**SUPPLIED MATERIAL**
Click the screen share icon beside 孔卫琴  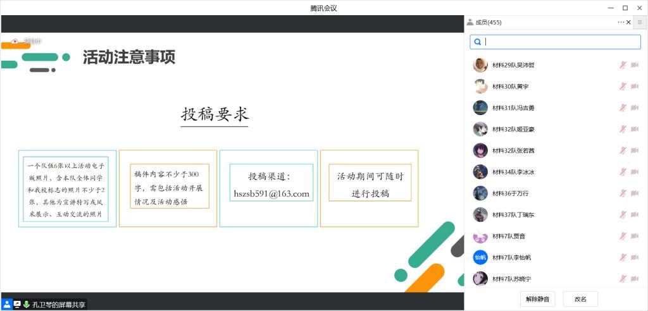point(17,304)
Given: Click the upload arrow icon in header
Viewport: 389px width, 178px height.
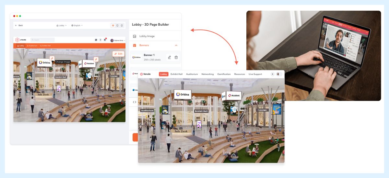Looking at the screenshot, I should point(100,40).
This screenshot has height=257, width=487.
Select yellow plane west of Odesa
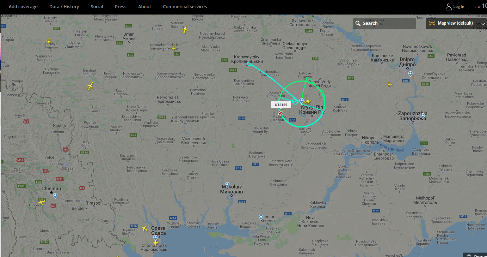tap(145, 228)
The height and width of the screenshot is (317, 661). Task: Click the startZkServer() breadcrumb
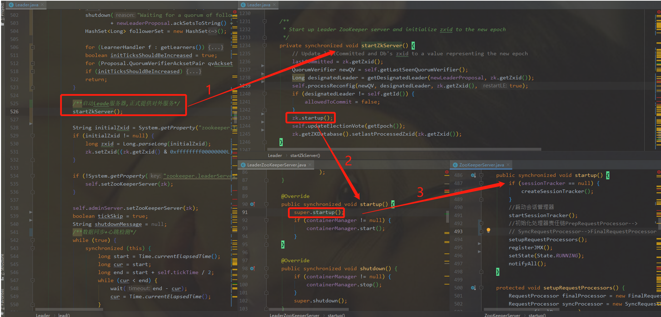[x=305, y=155]
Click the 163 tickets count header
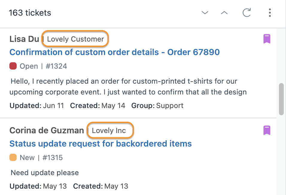Screen dimensions: 286x195 (30, 13)
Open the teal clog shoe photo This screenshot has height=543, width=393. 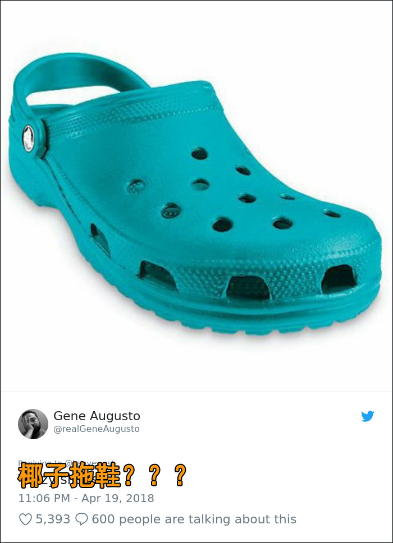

**TASK DIRECTIONS**
Take the line containing "Given: Click the upload arrow icon in header" and every line after it up to the end of the data, and write them out exactly, without the pictures.

**TASK ANSWER**
Given: Click the upload arrow icon in header
Viewport: 389px width, 178px height.
Looking at the screenshot, I should point(100,40).
This screenshot has height=257, width=487.
Select yellow plane west of Odesa
tap(145, 228)
The height and width of the screenshot is (317, 661). Task: Click the startZkServer() breadcrumb
[x=305, y=155]
Click the 163 tickets count header
Screen dimensions: 286x195 (30, 13)
Open the teal clog shoe photo This screenshot has height=543, width=393. 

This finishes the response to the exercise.